> [Texto proporcionado]:
*-*-*
Mientras ocurría todo esto, en ciertos cenáculos intelectuales se seguía buscando la forma de hacer música y teatro a la manera clásica, analizando el teatro griego, considerando que los personajes hacían sus parlamentos de manera individual con acompañamiento musical. Era necesario entonces crear un teatro que permitiese hablar cantando, y que el texto predominara sobre la música, sometiéndola. Se escribieron entonces las primeras proto-óperas, con voces solísticas acompañadas por lo general con instrumentos de cuerda pulsada. Creyeron entonces que estaban haciendo “música antigua”, que habían logrado revivir el espíritu artístico griego.

Y es ahí donde aparece la genialidad de Monteverdi, proponiendo que la música no debía ser esclava de la poesía, sino que debían complementarse el canto y el sonido de los instrumentos con una nueva sintaxis musical, capaz de expresar todos los sentimientos y movimientos del alma. Ofrece una síntesis nueva y única, un equilibrio innovador que incluso usa a los diversos timbres como recurso expresivo. Y con todo eso logra hacer las primeras obras escénicas que hacen justicia a la denominación de óperas, mientras siguió desarrollando al extremo el arte del madrigal y componiendo música para la iglesia, de las más diversas formas y estilos, demostrando que dominaba la manera antigua de componer, y que podía transformarla por completo o enriquecerla con nuevos elementos en dosis diferentes.
*-*-*
> [Ejercicio propuesto]: Decide si cada afirmación coincide con el texto sobre Monteverdi y respalda tu respuesta con las palabras exactas del texto que lo demuestran. 1. Las primeras proto-óperas empleaban voces solísticas acompañadas por lo general con instrumentos de cuerda pulsada. 2. Monteverdi defendía que la música debía quedar sometida a la poesía. 3. Monteverdi dejó de lado el madrigal para dedicarse a la ópera.

> [Datos proporcionados]:
*-*-*
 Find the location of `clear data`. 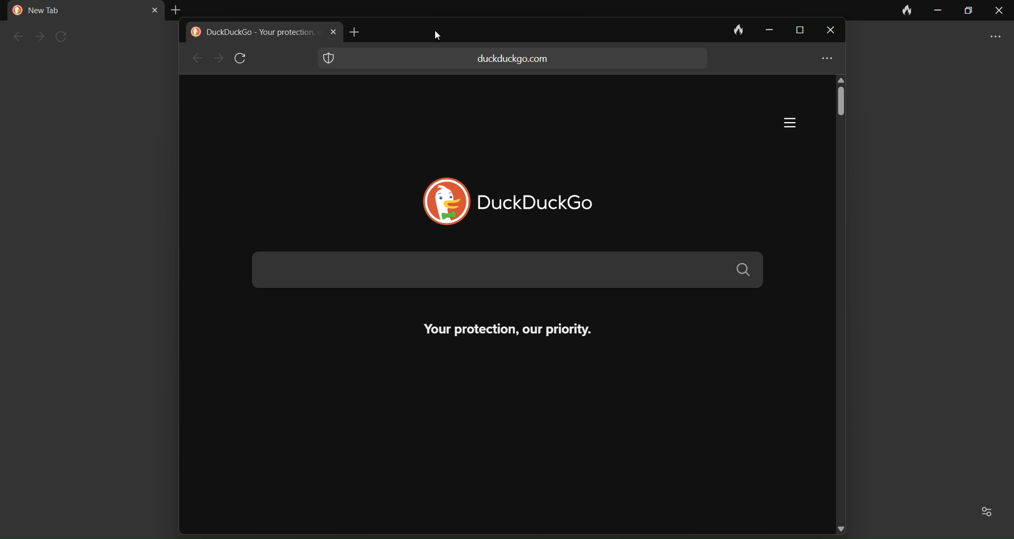

clear data is located at coordinates (732, 30).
*-*-*
> [Respuesta del ejercicio]:
1. Sí: «Se escribieron entonces las primeras proto-óperas, con voces solísticas acompañadas por lo general con instrumentos de cuerda pulsada».
2. No: «la música no debía ser esclava de la poesía».
3. No: «siguió desarrollando al extremo el arte del madrigal».